After running our cointegration test we obtain the following results:

-----------Engle-Granger Test---------------------------
-----------Constant and Trend---------------------------
H0: no co-integration (EG, 1987 & P0, 1990)

     Test      Statistic   CV(1%,      5%,      10%)
   ------      -------------------------------------
   EG_ADF         -2.105   -4.645   -4.157   -3.843

We can see that:

Our test statistic of -2.105 is larger than the critical values at the 1%, 5%, and 10% levels.
We cannot reject the null hypothesis of no cointegration.
We do not find evidence in support of the cointegration of the S&P 500 with the U.S. money stock and bond yield.

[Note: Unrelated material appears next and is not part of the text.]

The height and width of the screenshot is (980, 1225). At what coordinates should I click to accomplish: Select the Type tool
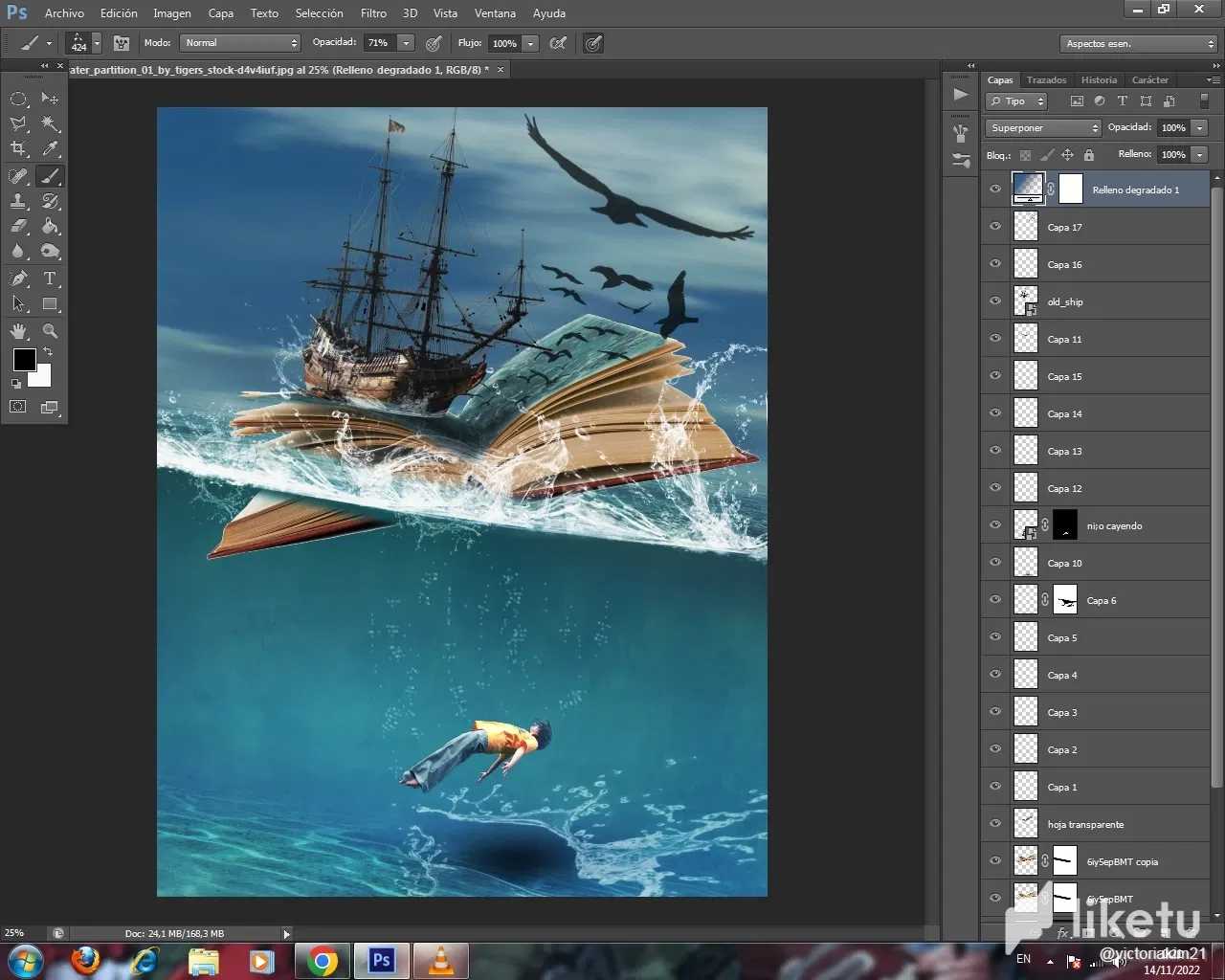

Conducting our Cointegration Tests with One Structural Break

Earlier we saw that the potential structural break in our data did not change our unit root test conclusion. We should also see if the structural break has an impact on our cointegration testing.

To do this we will use the Gregory-Hansen cointegration test which can be implemented using the coint_ghansen test in the tspdlib library.

We can carry over all of our coint_egranger testing specifications, except our model specification.

The Model Specification

When implementing the Gregory-Hansen test, we must decide on a model which specifies:

Which deterministic components are present in the cointegration regression.
How the structural break affects the cointegration regression.

There are four modeling options to choose from

The level shift [model = 1]

$y_{sp, t} = \mu_1(1 - d_{\tau}) + \mu_{1,\tau} d_{\tau} + \beta_1 y_{money, t} + \beta_2 y_{bond, t} + u_t$
In this model, there is a structural break at time $\tau$ and $d_{\tau}$ is an indicator variable equal to 1 when $t >= \tau$ . The constant before the structural break is $\mu_1$ and the constant after the structural break is $\mu_2$ .
The level shift with trend [model = 2]

$y_{sp, t} = \mu_1(1 - d_{\tau}) + \mu_{1,\tau} d_{\tau} + \delta t + \beta_1 y_{money, t} + \beta_2 y_{bond, t} + u_t$
In this model, the structural break again affects the constant. However, there is also a time trend included in the model.
The regime shift [model = 3]

$y_{sp, t} = \mu_1(1 - d_{\tau}) + \mu_{1,\tau} d_{\tau} + \beta_1(1 - d_{\tau})y_{money, t} +$ $\beta_{1,\tau}d_{\tau}y_{money, t} + \beta_2(1 - d_{\tau}) y_{bond, t} + \beta_{2,\tau}d_{\tau}y_{bond, t} + u_t$
In this model, the structural break affects the constant and regression coefficients.
The regime and trend shift shift [model = 4]

$y_{sp, t} = \mu_1(1 - d_{\tau}) + \mu_{1,\tau} d_{\tau} + \delta_1(1 - d_{\tau}) t + \delta_{1,\tau}d_{\tau}t + \beta_1(1 - d_{\tau})y_{money, t} +$ $\beta_{1,\tau}d_{\tau}y_{money, t} + \beta_2(1 - d_{\tau}) y_{bond, t} + \beta_{2,\tau}d_{\tau}y_{bond, t} + u_t$

In this model, the structural break again affects the constant, the regression coefficients, and the trend.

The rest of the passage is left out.